Sedangkan kegiatan bersama yang dilaksnakan itu, tak lain membantu warga yang bagian atap rumah tinggalnya porak-poranda disapu angin puting beliung. Sebagaimana diketahui bersama, bahwa pada Senin (21/Februari) 2022 kemarin siang sekitar pukul 12,00, angin puting beliung menerpa rumah warga di Kecamatan  Tayu.

Akibatnya, ratusan rumah warga yang bagian atap genteng maupun galvalum mengalami kerusakan yang membutuhkan penanganan secepatnya. ”Karena itu, kami bersama jajaran TNI hari ini, langsung turun tangan membantu warga yang mengalami musibah tersebut, agar bisa kembali berfungsi seperti sedia kala,”ujarnya.

Perbaikan atap genting rumah warga oleh TNI/Polri bersama masyarakat yang mengalami musibah angin puting beliung di Desa Tayu Wetan dan Tayu Kulon, Kecamatan Tayu.(Foto:SN/dok-ris)

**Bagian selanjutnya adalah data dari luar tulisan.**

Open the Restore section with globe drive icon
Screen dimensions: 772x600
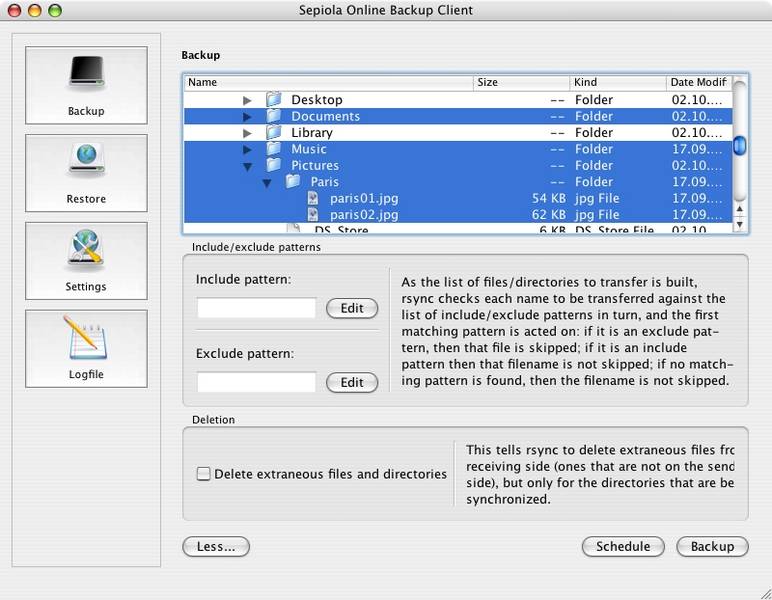pyautogui.click(x=86, y=173)
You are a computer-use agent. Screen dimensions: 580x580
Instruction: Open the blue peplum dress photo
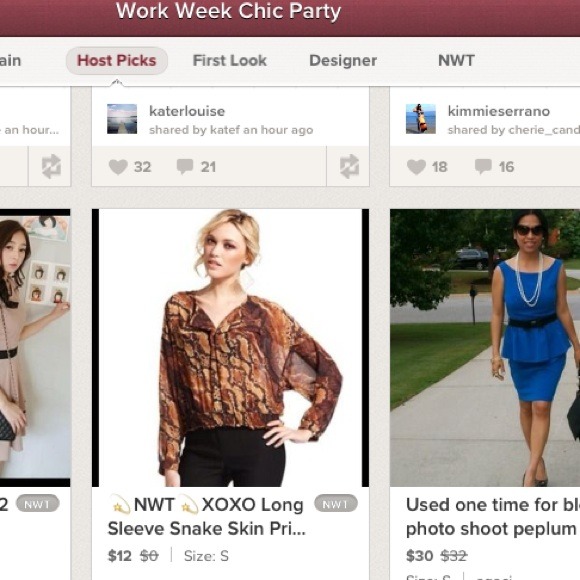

Musibah tersebut, lanjutnya, selain menimpa warga di Tayu Kulon dan Tayu Wetan juga dialami pula warga di Desa Keboromo, dan Sambiroto. Dengan demikian, diharapkan warga desa yang bersangkutan juga bisa saling membantu lingkungan sekitarnya, agar kondisi rumah warga yang bagian atapnya mengalami kerusakan bisa segera terbenahi.

Apalagi saat ini untuk kondisi cuaca juga masih musim hujan, sehingga sewaktu-waktu turunnya hujan pun tak bisa dihindari, tapi warga pun hendaknya selalu berdoa memohon agar dihindarkan dari datannya musibah. Sedangkan bagian lain yang juga harus mendapat perhatian, yaitu pepohonan yang ada di dalam lingkungan sekitar rumah yang dinilai membahayakan juga dilakukan seperti imbasan.

Karena itu, dalam bergotong royong tersebut yang dilakukan tidak hanya memasang/mengganti genteng yang rusak, tapi juga membersihkan sisa-sisa pecahan gengteng. ”Tak ketinggalan, upaya membersihkan ranting dan cabang pohon yang masih berserakan pun kami lakukan bersama warga,”imbuh Aris Pristianto.